In this research project, we develop new computer software for molecular modeling of RNA-protein complexes, which can use fragmentary and “incomplete” experimental data to determine RNA-protein complex structures more accurately than it is possible now. We work with the existing prototypes of our computer programs SimRNP and PyRy3D and our goal is to develop them to provide a new general-purpose software package to a wide community of users. The project also involves a series of test to make sure that the new methods perform well (both alone and together).
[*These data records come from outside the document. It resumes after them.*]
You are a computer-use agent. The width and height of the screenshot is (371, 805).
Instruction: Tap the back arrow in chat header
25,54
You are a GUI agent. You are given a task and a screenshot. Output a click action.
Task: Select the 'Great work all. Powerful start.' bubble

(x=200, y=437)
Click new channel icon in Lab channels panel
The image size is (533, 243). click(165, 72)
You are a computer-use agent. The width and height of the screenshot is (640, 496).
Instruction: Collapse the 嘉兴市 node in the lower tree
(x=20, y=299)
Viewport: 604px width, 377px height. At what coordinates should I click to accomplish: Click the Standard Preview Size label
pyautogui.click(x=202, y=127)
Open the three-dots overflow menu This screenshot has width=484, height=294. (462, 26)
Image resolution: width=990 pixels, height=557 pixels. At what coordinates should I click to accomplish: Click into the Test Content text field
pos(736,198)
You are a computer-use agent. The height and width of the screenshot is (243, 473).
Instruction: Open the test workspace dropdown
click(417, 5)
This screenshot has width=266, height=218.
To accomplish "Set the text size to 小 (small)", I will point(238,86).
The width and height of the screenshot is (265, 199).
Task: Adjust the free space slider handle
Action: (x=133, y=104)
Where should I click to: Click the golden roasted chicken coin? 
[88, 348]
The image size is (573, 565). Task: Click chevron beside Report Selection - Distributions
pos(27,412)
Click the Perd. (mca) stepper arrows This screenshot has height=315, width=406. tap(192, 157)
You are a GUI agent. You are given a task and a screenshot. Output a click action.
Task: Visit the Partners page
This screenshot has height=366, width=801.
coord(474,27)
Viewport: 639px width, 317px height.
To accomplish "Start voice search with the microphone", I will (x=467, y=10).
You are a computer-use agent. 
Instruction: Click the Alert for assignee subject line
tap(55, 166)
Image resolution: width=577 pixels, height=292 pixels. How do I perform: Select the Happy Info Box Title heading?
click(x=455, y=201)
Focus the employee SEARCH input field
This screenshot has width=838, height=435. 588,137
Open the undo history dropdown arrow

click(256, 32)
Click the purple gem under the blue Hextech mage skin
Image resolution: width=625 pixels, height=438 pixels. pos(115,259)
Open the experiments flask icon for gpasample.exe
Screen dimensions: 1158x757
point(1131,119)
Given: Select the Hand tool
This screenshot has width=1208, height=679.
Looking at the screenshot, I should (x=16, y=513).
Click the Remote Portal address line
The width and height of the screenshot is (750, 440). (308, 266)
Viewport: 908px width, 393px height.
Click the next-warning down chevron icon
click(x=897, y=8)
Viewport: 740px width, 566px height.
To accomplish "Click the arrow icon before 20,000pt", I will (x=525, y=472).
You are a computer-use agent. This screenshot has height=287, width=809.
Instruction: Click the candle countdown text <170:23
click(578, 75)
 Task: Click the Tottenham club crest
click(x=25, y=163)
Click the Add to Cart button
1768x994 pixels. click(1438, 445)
The new programs will be made freely available to the academic community, enabling their broad use.

As a key part of the project, we carry out experimental analyses to provide data for modeling of new structures, and to test the accuracy of these structural models.

The project is carried out by an interdisciplinary team of researchers, including computer programmers, researchers specializing in computer simulations and data analysis, and biochemists who analyze RNA molecules experimentally.

 

Publications resulting from and supported by the project:

Stasiewicz J, Mukherjee S, Nithin C, Bujnicki JM
QRNAS: software tool for refinement of nucleic acid structures
BMC Struct Biol. 2019 Mar 21; 19(5); doi: 10.1186/s12900-019-0103-1

Ponce-Salvatierra A, Astha, Merdas K, Nithin C, Ghosh P, Mukherjee S, Bujnicki JM
Computational modeling of RNA 3D structure based on experimental data
Biosci Rep. 2019 Feb 8;39(2); doi: 10.1042/BSR20180430

Nithin C, Ghosh P, Bujnicki JM
Bioinformatics tools and benchmarks for computational docking and 3D structure prediction of RNA-protein complexes
Genes (Basel). 2018 Aug 25; 9(9):E432; doi: 10.3390/genes9090432.